Pemerintah baru saja menerbitkan perubahan Peraturan Pemerintah Nomor 45 Tahun 2019 tentang Perubahan Atas Peraturan Pemerintah Nomor 94 Tahun 2010 tentang Penghitungan Penghasilan Kena Pajak dan Pelunasan Pajak Penghasilan dalam Tahun Berjalan. Regulasi ini telah ditandatangani oleh Presiden Joko Widodo pada 25 Juni 2019.

 

Poin aturan ini memberikan insentif kepada pelaku usaha berupa pengurangan penghasilan bruto paling tinggi 200% dari jumlah biaya yang dikeluarkan untuk penyelenggaraan kegiatan praktik kerja, pemagangan, atau pembelajaran. Tujuan aturan ini diharapkan mampu menambah investasi sekaligus meningkatkan kemampuan tenaga kerja.

 

Meski demikian, investor yang memanfaatkan insentif ini dikhawatirkan sepi peminat karena tidak sesuai dengan kebutuhan industri.

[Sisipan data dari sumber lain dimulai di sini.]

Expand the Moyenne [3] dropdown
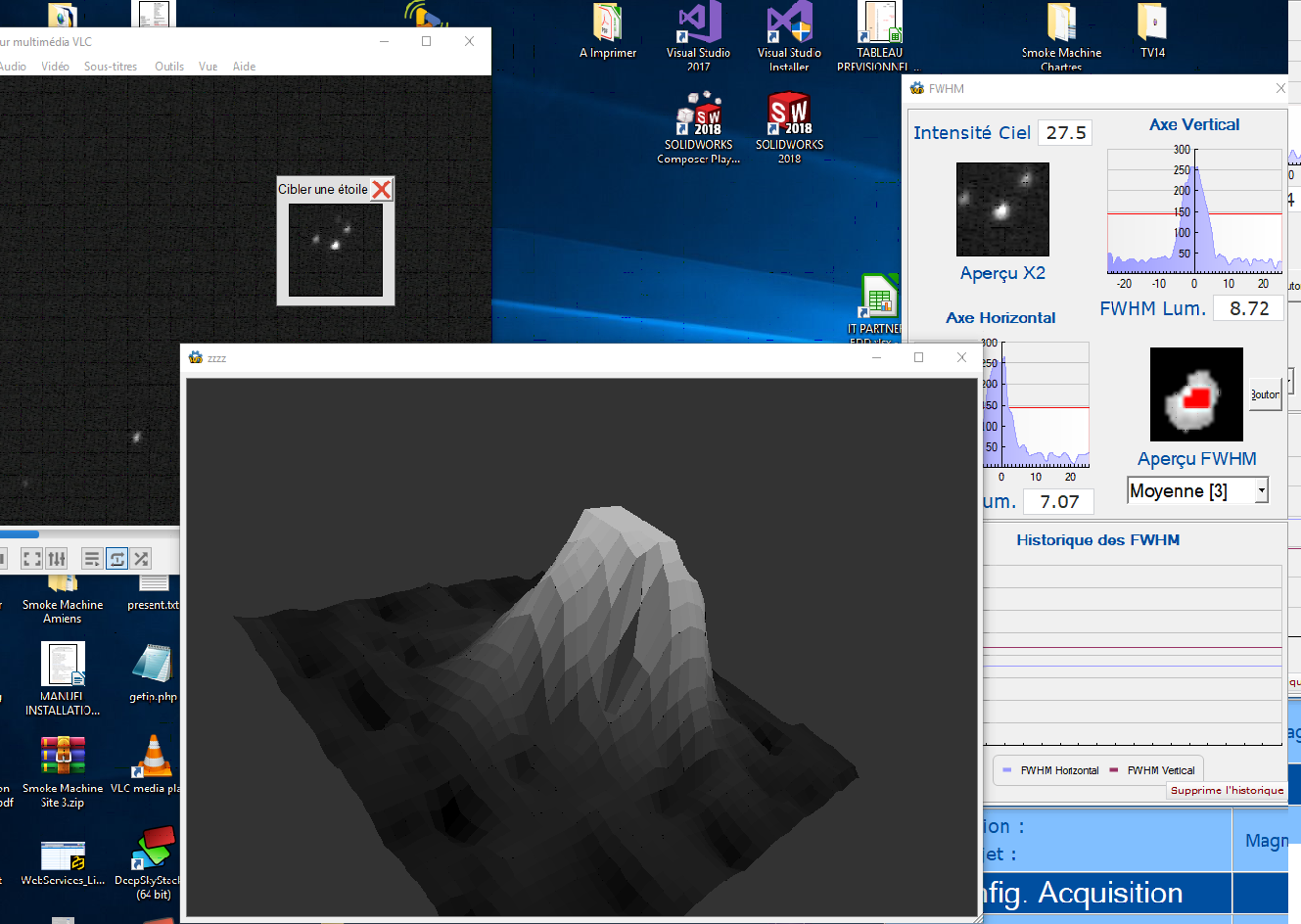This screenshot has height=924, width=1301. point(1262,490)
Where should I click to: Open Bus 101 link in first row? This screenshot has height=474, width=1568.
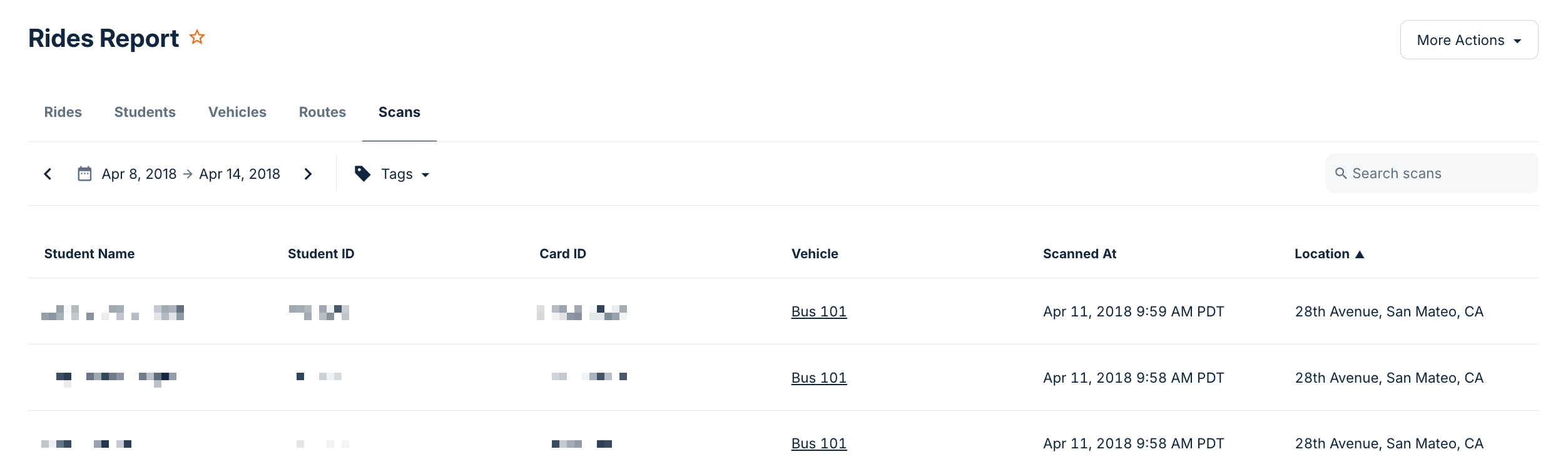[818, 311]
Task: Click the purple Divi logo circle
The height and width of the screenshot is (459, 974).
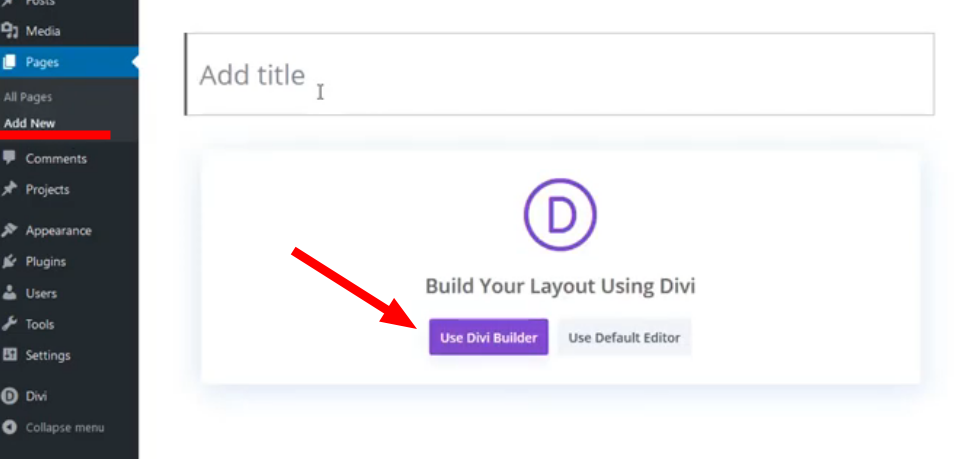Action: pos(559,215)
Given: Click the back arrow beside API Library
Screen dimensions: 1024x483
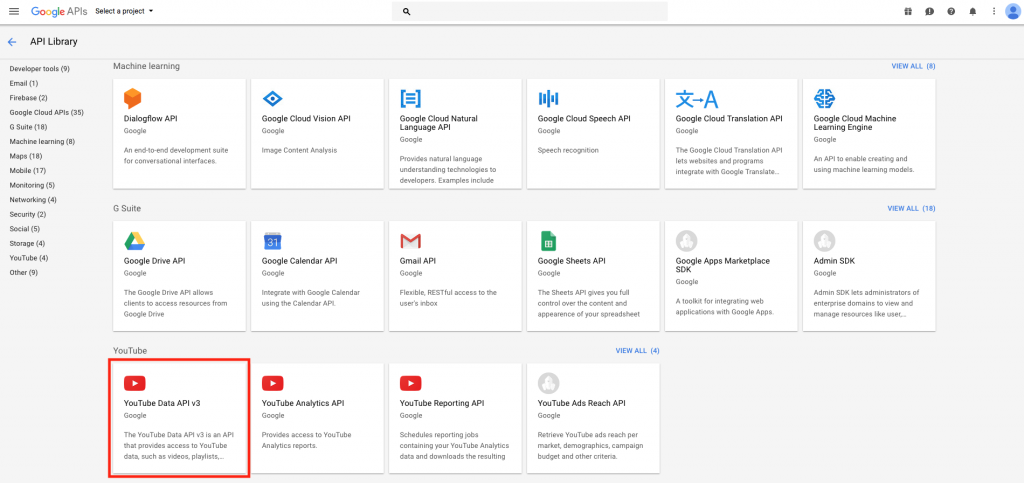Looking at the screenshot, I should tap(12, 42).
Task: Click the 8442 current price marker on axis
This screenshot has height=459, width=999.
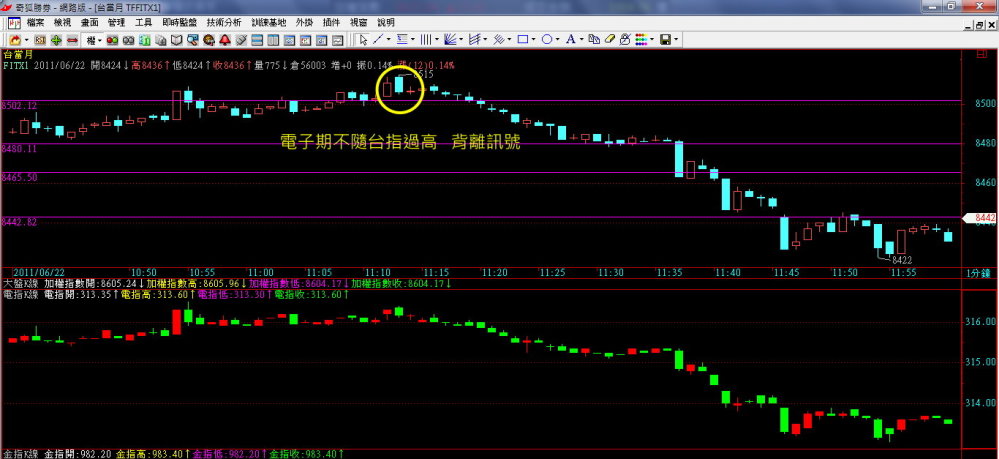Action: pos(984,217)
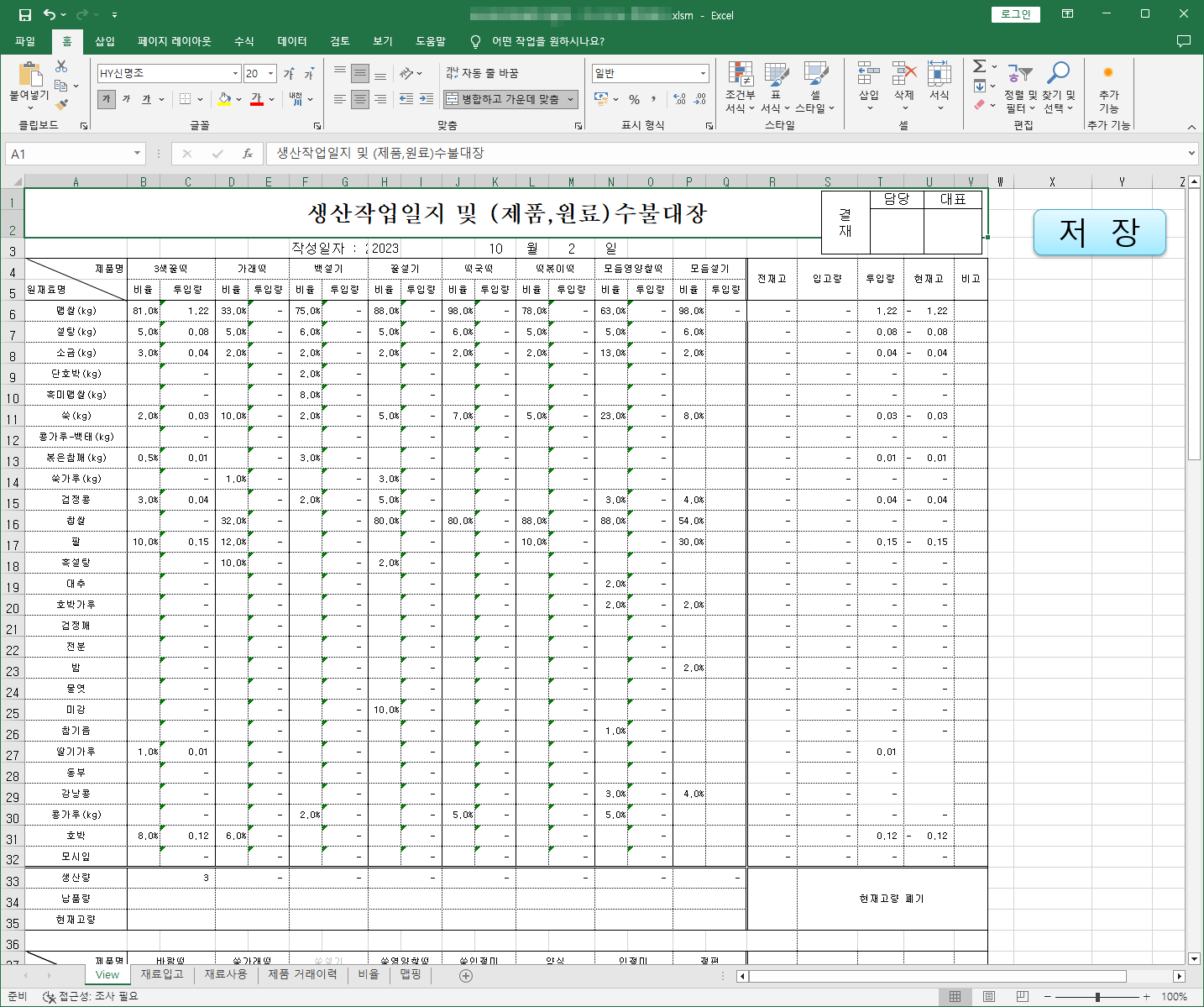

Sebab, salah satu permasalahan krusial industri saat ini yaitu rendahnya serapan pasar atau konsumsi domestik dari produk-produk yang dihasilkan. Sehingga, meskipun terdapat pengurangan pajak tidak berdampak signifikan.

 

Hal tersebut disampaikan Anggota Dewan Eksekutif Asosiasi Serat dan Benang Flament Indonesia, Prama Yudha Amdan saat dijumpai dalam acara diskusi "Janji Insentif Segunung, Akankah Berbuah Manis?" di Jakarta, Rabu (17/7).

 

Menurutnya, regulasi dan implementasi merupakan dua hal berbeda. Selama ini, insentif pajak yang dikeluarkan pemerintah secara regulasi terkesan positif untuk mendukung pertumbuhan industri. Namun, secara penerapannya pelaku usaha sering kesulitan mendapatkan insentif tersebut karena kerumitan persyaratan dan prosedur.

 

"Regulasi satu hal. Implementasi hal lain. Ini tidak berhasil kalau investasi diam di tempat. Di rantai tekstil itu teritegrasi hulu itu serat dan hilir garment. Produk dalam negeri tidak bisa diserap pasar. Realinya fund ada tapi enggak mau masuk. Perbaiki dulu pasarnya. Apakah insentif ini dipakai pelaku usaha? Belum tahu karena sebenarnya kami tidak butuh-butuh amat," jelasnya.

 

Hal senada juga disampaikan Direktur Eksekutif Asosiasi Pengusaha Indonesia Research Institute, Agung Pambudi. Dia menyatakan insentif pengurangan pajak sebelumnya tidak implementatif sehingga pelaku usaha tidak memanfaatkannya. Dia mendorong agar aturan teknis lebih sederhana agar efektif bagi setiap pihak.